Ma purtroppo la mia catena di sfighe non era ancora finita. Come ho aperto la porta dell’obitorio, dentro ci ho trovato un altro “lavoratore socialmente utile” che aveva preso il mio posto. Sentite questa che è grossa. Mi avevano sostituito, perché io ero morta! Ultimamente mi sembra di stare al manicomio… Mi è toccato aspettare le otto e aggredire la direttrice, quella stronza che si permette di cacciare la gente con le scuse più assurde, ma a ogni disavventura che le raccontavo, la strega rideva sempre di più. Secondo questa minus habens, tutti gli episodi accaduti durante la mia infausta giornata erano “leggende metropolitane”, e pure trite e ritrite, secondo lei, storie vecchie di secoli, che viaggiavano da un bar all’altro in condizioni di ubriachezza avanzata. Ma insomma, dimmelo in faccia, maiala maledetta, che non mi vuoi ridare il mio vecchio lavoro perché hai trovato un disperato che lo fa per meno!

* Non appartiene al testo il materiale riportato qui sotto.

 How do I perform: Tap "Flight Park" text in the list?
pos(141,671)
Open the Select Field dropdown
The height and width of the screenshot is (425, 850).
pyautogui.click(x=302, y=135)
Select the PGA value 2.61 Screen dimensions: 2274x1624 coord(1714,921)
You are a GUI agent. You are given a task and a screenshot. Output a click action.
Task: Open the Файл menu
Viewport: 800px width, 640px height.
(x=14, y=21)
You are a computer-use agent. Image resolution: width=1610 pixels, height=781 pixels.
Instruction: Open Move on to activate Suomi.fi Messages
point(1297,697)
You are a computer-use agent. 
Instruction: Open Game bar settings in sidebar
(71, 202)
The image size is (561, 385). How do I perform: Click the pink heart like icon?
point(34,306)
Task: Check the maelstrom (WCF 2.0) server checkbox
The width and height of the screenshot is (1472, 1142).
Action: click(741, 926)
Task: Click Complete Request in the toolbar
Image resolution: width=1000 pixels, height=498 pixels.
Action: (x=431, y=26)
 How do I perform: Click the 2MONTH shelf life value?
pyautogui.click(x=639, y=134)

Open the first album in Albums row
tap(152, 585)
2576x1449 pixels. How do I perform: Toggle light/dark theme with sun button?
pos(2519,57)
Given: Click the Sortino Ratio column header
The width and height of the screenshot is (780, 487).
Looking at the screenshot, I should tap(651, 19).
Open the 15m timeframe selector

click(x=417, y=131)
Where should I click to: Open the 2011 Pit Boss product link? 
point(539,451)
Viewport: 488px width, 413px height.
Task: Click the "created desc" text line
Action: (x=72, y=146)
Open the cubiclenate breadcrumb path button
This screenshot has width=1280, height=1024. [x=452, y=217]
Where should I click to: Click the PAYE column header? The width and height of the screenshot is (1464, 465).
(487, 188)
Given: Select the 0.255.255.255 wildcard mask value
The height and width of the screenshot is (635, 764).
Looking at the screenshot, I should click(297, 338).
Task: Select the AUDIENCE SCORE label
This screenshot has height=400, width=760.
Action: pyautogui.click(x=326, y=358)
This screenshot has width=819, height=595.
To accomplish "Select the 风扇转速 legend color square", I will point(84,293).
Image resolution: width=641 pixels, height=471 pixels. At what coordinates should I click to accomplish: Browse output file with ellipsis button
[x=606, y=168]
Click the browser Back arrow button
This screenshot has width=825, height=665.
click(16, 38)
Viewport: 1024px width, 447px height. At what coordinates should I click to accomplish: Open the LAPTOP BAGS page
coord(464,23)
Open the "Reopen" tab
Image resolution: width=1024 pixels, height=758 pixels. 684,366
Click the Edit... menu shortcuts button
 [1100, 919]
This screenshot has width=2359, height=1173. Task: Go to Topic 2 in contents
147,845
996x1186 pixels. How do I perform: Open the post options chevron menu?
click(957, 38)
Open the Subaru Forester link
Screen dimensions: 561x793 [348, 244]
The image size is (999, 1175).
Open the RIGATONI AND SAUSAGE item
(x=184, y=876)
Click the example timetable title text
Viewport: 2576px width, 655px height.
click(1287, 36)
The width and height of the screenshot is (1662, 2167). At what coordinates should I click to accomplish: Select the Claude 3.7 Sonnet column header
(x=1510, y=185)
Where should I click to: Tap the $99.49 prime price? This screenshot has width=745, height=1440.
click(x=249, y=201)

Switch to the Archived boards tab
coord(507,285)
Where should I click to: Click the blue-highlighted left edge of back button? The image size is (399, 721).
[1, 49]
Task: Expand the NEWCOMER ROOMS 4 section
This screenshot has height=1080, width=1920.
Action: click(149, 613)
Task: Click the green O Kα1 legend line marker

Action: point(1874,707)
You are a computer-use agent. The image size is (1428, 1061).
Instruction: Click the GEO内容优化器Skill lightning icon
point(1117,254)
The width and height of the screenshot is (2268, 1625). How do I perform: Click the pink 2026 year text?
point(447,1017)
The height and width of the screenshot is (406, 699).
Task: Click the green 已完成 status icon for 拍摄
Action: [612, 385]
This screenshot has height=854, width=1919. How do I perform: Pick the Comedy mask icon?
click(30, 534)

Basta, mi ero stancata. Non avevo neppure voglia di fare l’autostop fino al mio cimitero, ho preferito fare due passi, avevo bisogno d’aria. E ho fatto bene, perché vicino ai bidoni della spazzatura ho trovato una specie di piccolo criceto tenerissimo, che piangeva. Pare che una tipa lo abbia trovato durante un viaggio in Messico e se lo sia portato a casa di nascosto, poi arrivata in Italia, naturalmente, si è stancata del giocattolo e lo ha buttato tra i rifiuti. Il povero animaletto piangeva e chiamava la mamma… Come facevo a lasciarlo lì? Mentre lo portavo con me al cimitero, gli ho chiesto che cosa gli piaceva mangiare. Il piccolino era ancora ingenuo, senza malizia, e mi ha detto la verità. Non è un criceto, ma una belva mostruosa che si nutre di carne umana e cresce a dismisura a ogni cadavere che ingurgita. Ottimo! Mi è sembrata la degna conclusione di una giornata di merda.
Conosco bene i tombini sotto la piazza e mi sono introdotta in quello che porta al Palazzo dei Veleni, il luogo di pianto e stridor di denti in cui mi sono guadagnata da vivere per tanti anni, prima di essere buttata fuori come un rifiuto, senza stipendio e senza pensione. Ho chiesto al piccolo se soffre di allergie e se è intollerante a qualche alimento, perché digerire i miei ex colleghi non è facile, ci vuole uno stomaco d’acciaio, ma il ragazzo mi ha assicurato di essere indifferente ai veleni umani. Si nutre di sangue e di interiora, e cresce fino a raggiungere i cinque o sei metri di altezza. L’ho depositato delicatamente sulla poltrona del mio ex kapetto, un aspirante managerino col fisico da lanciatore di stuzzicadenti e la morale di una spia della STASI. La mia bestiola domattina farà una colazione sostanziosa e poi si lancerà alla scoperta dei corridoi di quell’antro infernale, pasteggiando come meglio crede. Tanto, mi ha detto, è uno scherzo, perché anche lui sarebbe una “leggenda metropolitana”… Da come ha sgozzato il custode lo scherzo mi è sembrato assai realistico, ma siamo in tema. È il primo aprile.